Fast Fashion

 The Truth Behind Fast Fashion!

Written by: Ritika Rana


The fashion industry emits more carbon than international flights and maritime shipping combined. In fact it is second most polluting industry of world.


Fashion industry is second largest consumer of world’s water supply. It takes up to 700 gallons of water to produce one cotton shirt and 2000 gallons of water to make a pair of jeans, that’s enough water for one person to drink at least eight cups per day for thirteen years. Now go and count the number of jeans and shirts you have, feel guilty, as you too come in traps of these Instagram models and film stars who albeit take active participation in environment conferences but do nothing on ground level.

Clothes were created to survive harsh environmental conditions, but today they have put environment in danger.

Today fast fashion is so much ingrained in society that people forget to even think a bit about their motherland, all we care is to be in trend and get more insta likes. Worst of all 85% of textiles go to dump each year. The equivalent of one garbage truck full of clothes is burned or dumped in landfill every second.We need to understand happiness comes from within not by wearing different clothes everyday, this needs to come in mainstream, and we need to make it a movement because we owe a lot to your mother earth and our previous generation has already imperiled mother earth.Textile dyeing is second largest polluter of water and dyeing process uses enough water to fill two million Olympic sized swimming pools each year.

What we can do on our part to mitigate these problems?

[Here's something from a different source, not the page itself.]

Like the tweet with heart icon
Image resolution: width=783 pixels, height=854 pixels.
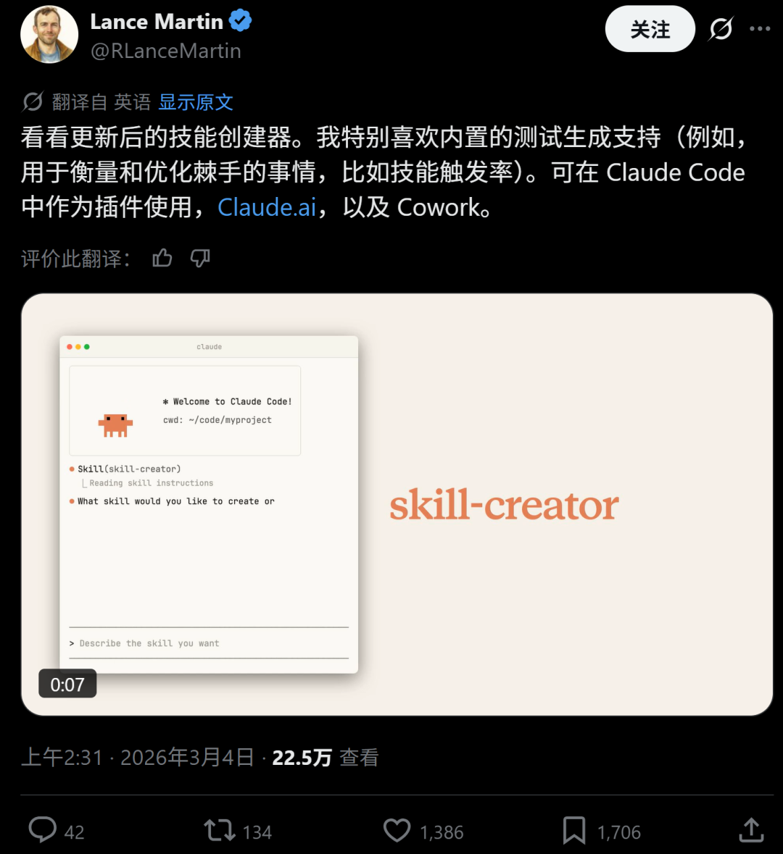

  1. Buy less, Buy efficient, Buy better, Buy sustainable!
  2. Recycle,Reuse, Repair, Wear more,Donate
  3. Think ten times before throwing your old clothes. Think about mother earth
  4. Keep an eye on your washing.

We all together can make earth healthy again. So in this lockdown time sit down for a while and think how we justify our greed in name of need.I would sum up this article by quoting Barack Obama "We are the first generation to feel the effect of climate change and last generation who can do something about it.